First, we took belly tank boxes and made wooden walls for the tent. This added to the covered area because the tent flaps that normally formed the sides of the tent were now attached to the wooden sides rather than the ground.


We “found” a ten-gallon oil drum made from a very heavy-gauge metal and fashioned it into a stove. We started out by cutting a door in the drum, placing an engine flywheel in the bottom; this gave us a dished-out area that would hold liquid fuel plus retain the heat and protect the bottom of the drum. Then, we ran a small copper tube from the stove to a 55-gallon drum on a stand outside the tent and filled the drum with 115-octane avgas. We coiled the tube just above the flywheel, sealed the end of the tube, and filed several small holes in the coil to form a burner. Next, we screwed a long pipe into the bunghole to serve as the chimney. The pipe was long enough to reach about two feet above the top of the tent. To start the stove, we would open the fuel valve briefly to allow a small amount of fuel to accumulate on the flywheel and then light it off. When the tube was very hot, we would start the fuel flowing again. The heated tube would vaporize the fuel and the stove would burn as though it had natural gas for fuel.


There was a small problem, however. Our chimney was fairly small for the stove and would frequently clog with soot. The first indication that the pipe was clogged would be the black smoke billowing into the tent. This happened often, so we had to clean the pipe regularly. To do this correctly and safely, we should shut down the stove, wait for it to cool, and then take the chimney down and clean it. In our cold weather that wasn’t comfortable or quick, and it was a dirty job, so we tried a very dangerous alternative.


We turned the fuel supply off, let the fire go out, then allowed a very small amount of fuel to vaporize on the drum. Then as a safety precaution, one of us would don his full flight gear, including helmet and goggles. This stalwart “volunteer” would enter the tent and hold a lighted match to the door of the stove.
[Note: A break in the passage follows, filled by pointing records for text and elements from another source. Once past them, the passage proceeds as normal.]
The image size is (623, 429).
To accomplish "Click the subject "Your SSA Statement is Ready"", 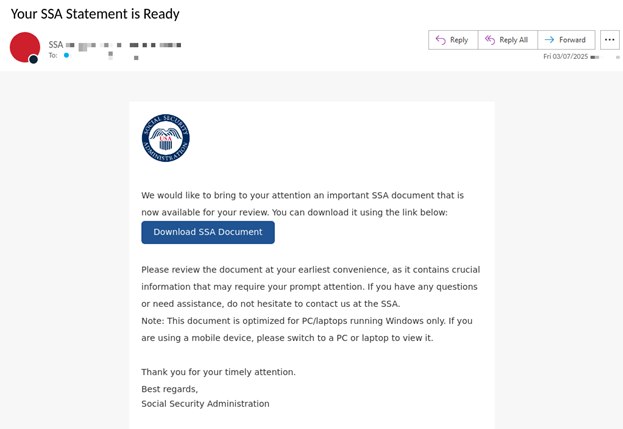I will [95, 14].
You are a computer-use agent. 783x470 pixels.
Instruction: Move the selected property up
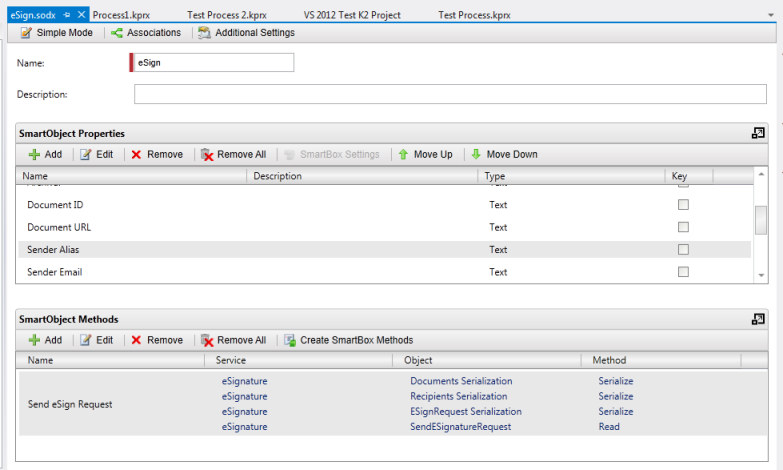coord(424,155)
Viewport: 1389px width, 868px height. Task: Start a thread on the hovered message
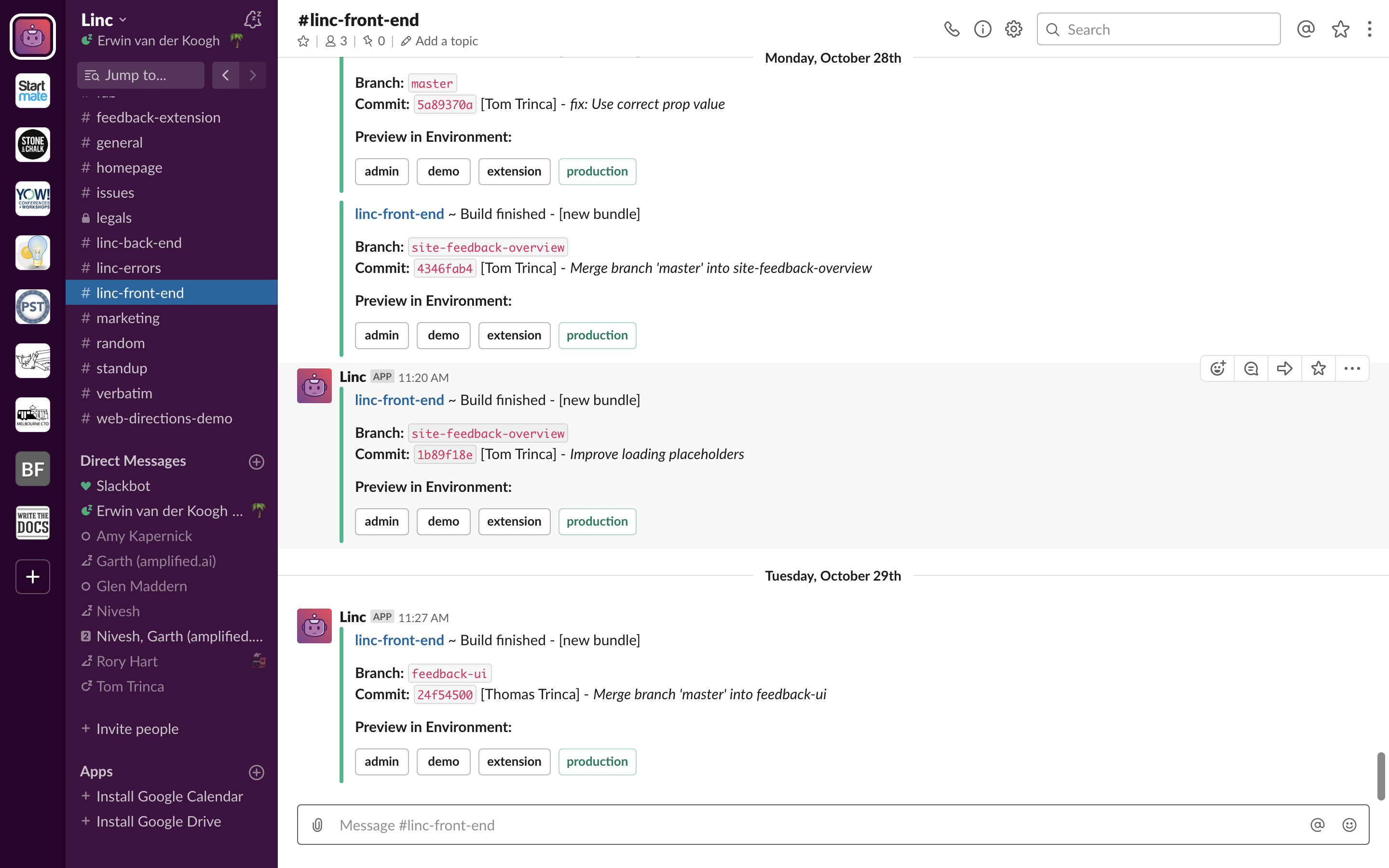[1251, 368]
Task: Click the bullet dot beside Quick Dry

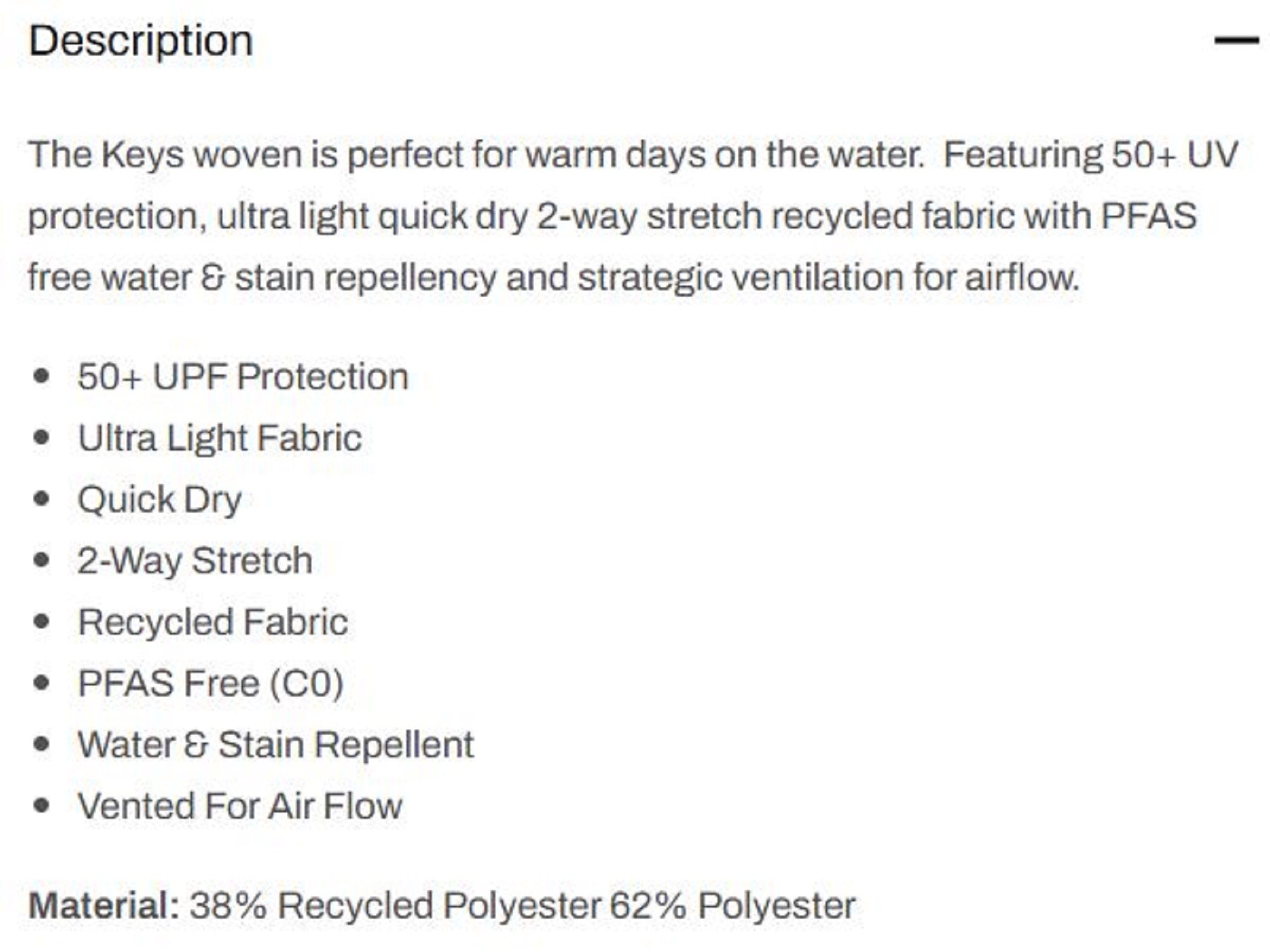Action: [42, 499]
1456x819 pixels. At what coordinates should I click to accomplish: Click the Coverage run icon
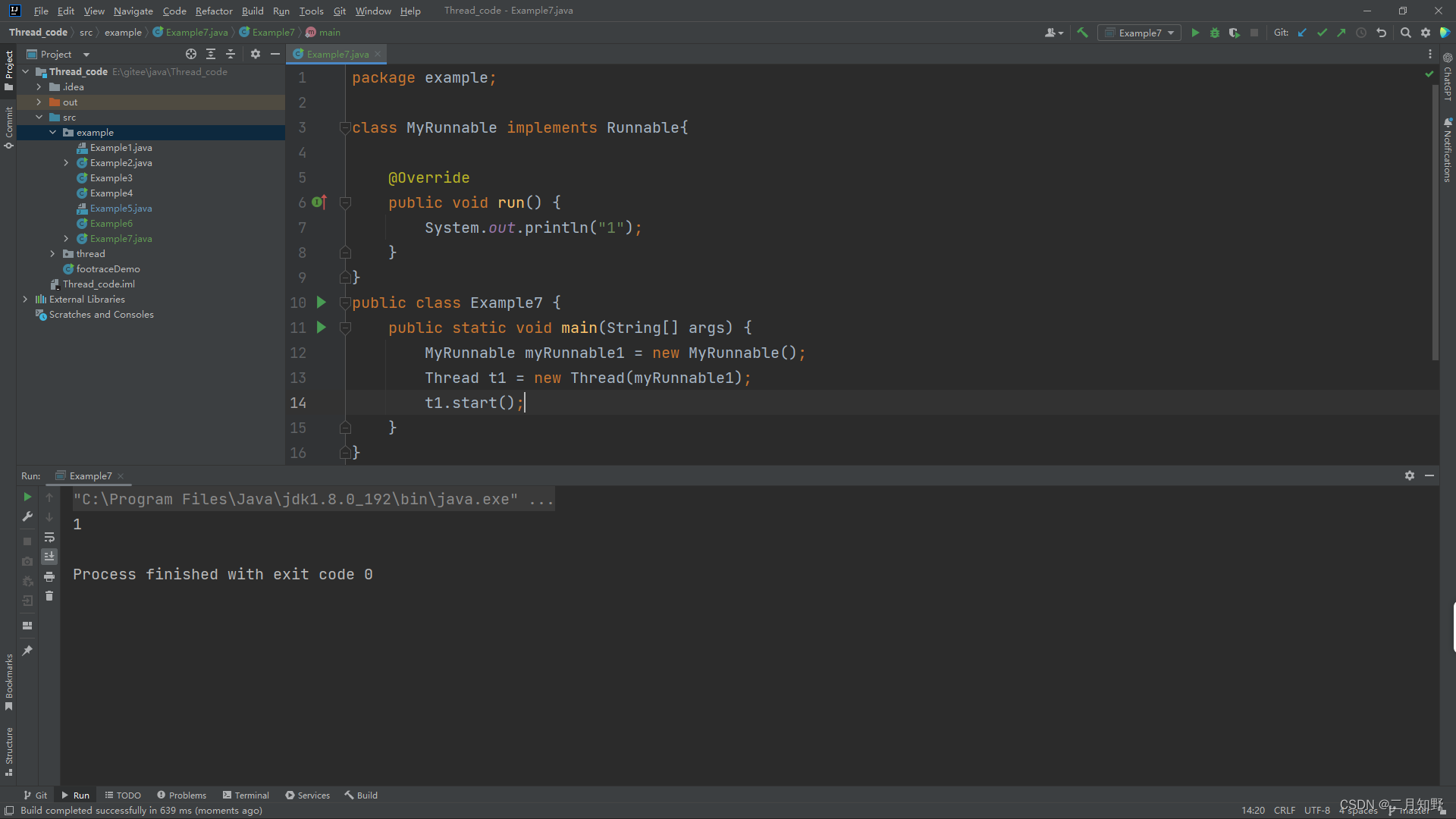1234,32
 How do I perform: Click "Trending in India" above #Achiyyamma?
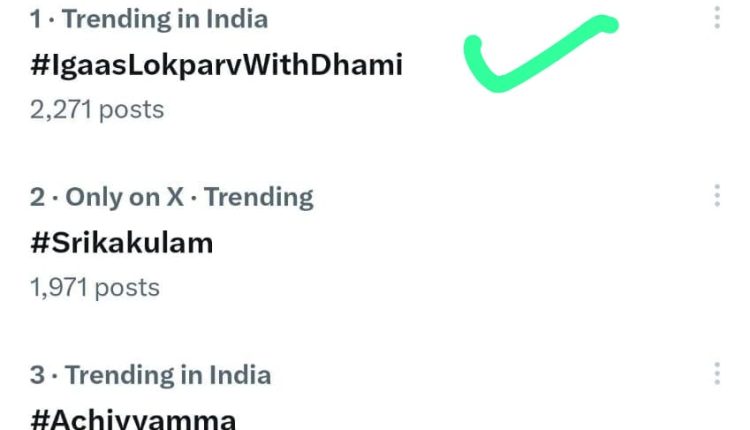pos(168,375)
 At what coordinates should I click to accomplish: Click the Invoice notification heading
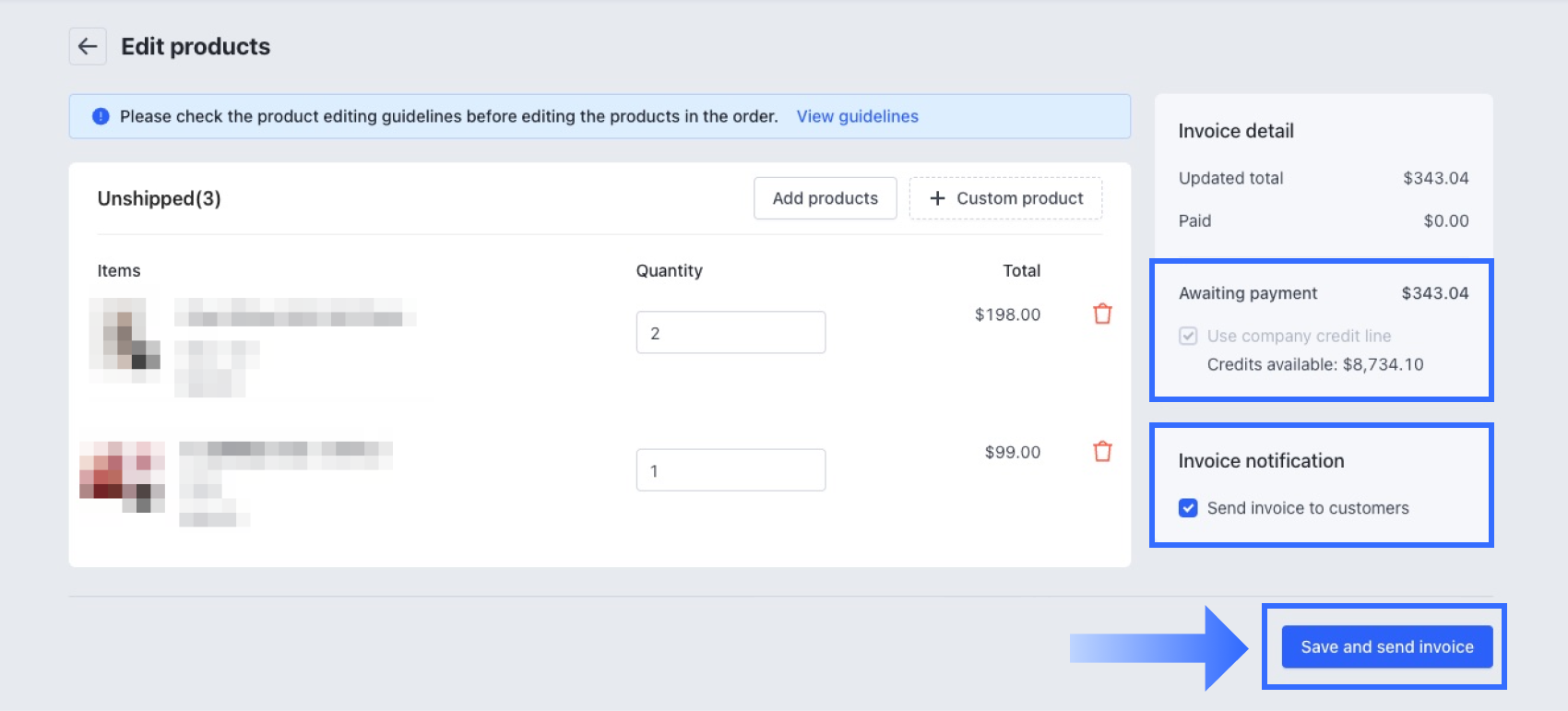[1261, 461]
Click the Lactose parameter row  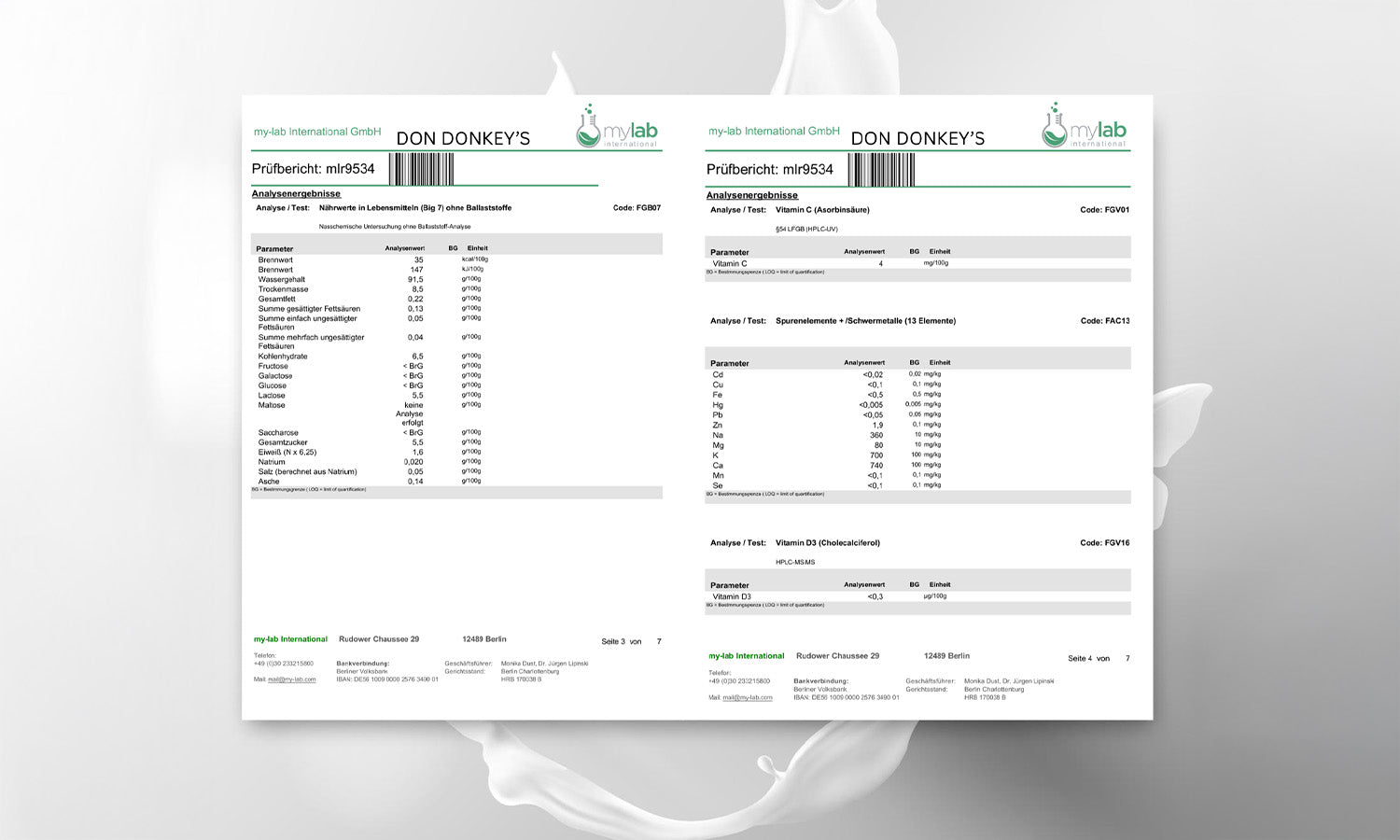(x=272, y=396)
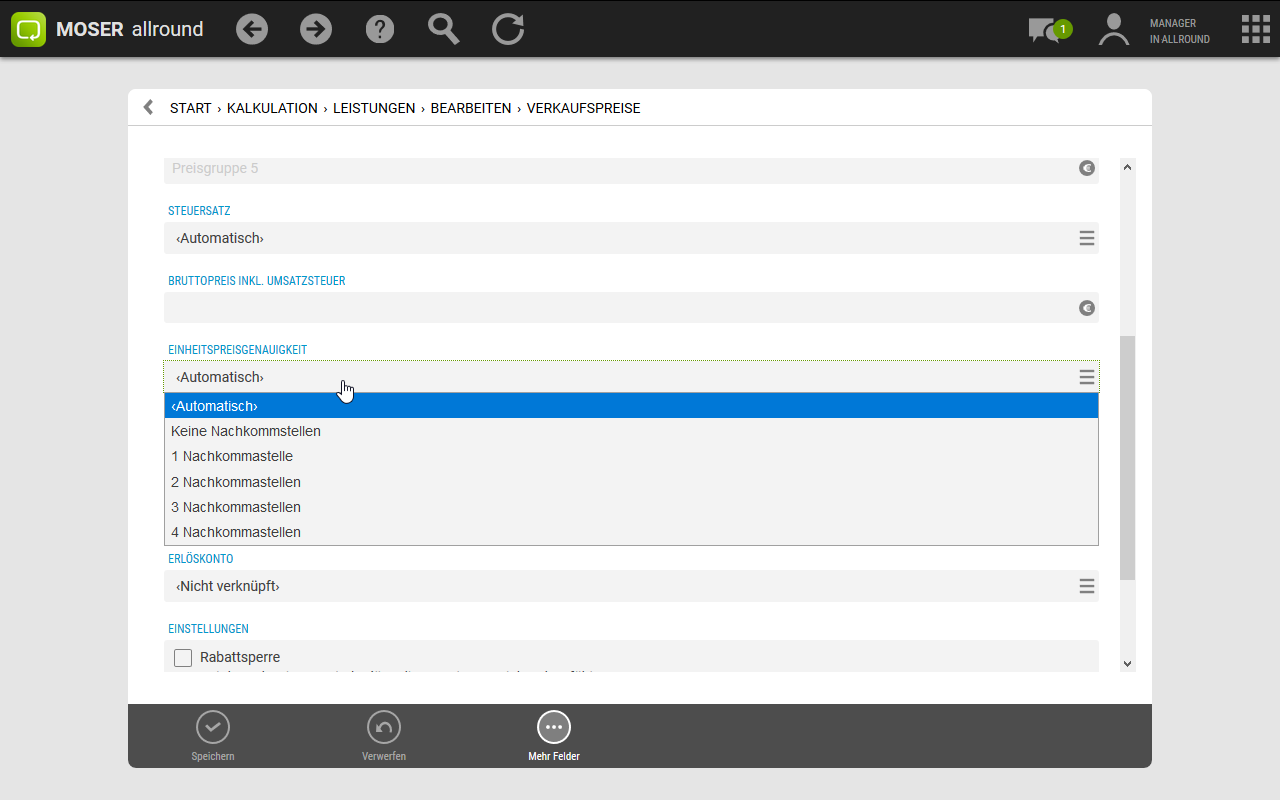Image resolution: width=1280 pixels, height=800 pixels.
Task: Open the search magnifier icon
Action: click(x=443, y=29)
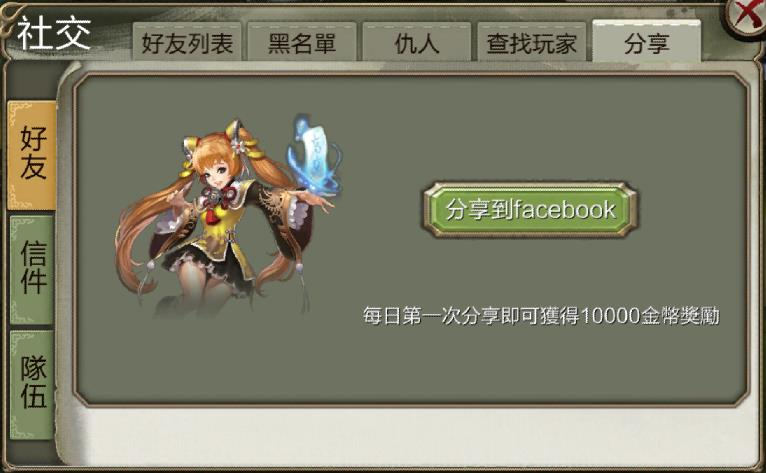
Task: Open the 隊伍 team side tab
Action: [x=32, y=385]
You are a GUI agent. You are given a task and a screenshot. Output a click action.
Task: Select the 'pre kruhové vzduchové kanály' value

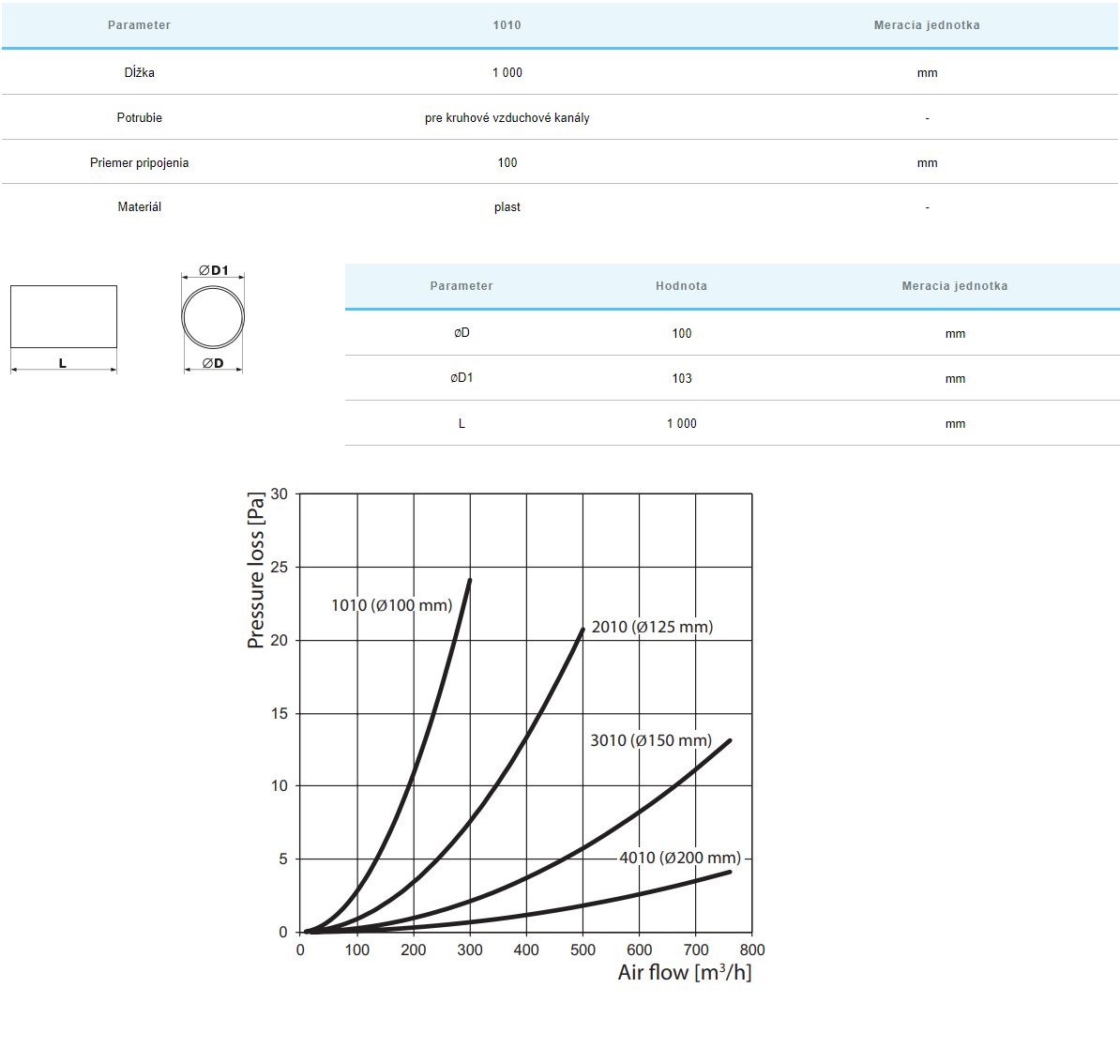[507, 117]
The result was a mixed blessing—the explosion blew all the carbon out of the chimney; however, we had to frantically sweep hot embers off the tent before a fire started.


Our first “volunteer” told us he was fortunate to be standing to one size when he applied the match because the blast blew the stove door out of the tent. After trial and error we learned how much fuel to vaporize, how to brace the stove door, and what protection to wear. For a while, however, when word got out we were going to clean the chimney, it usually drew a crowd.


In addition to our fancy stove, we built a stand to hold a drop tank filled with water (165 gallons) and ran a line from the tank to a basin in the tent. With this contraption, we didn’t have to walk to the outside wash area.


Six of us shared this home-away-from-home until the summer of 1944. The occupants were Lts Charles W. Howard (whom I heard was later killed in action on a second combat tour), Benjamin Hallock (later seriously injured in a plane crash near Naples), Ken Kirchhofer (later a retired Lt Col), Herschel Baird (later a retired Lt Col), Ronald P. McEwen (the only non-pilot and later a retired Lt Col), and me (also a retired Lt Col).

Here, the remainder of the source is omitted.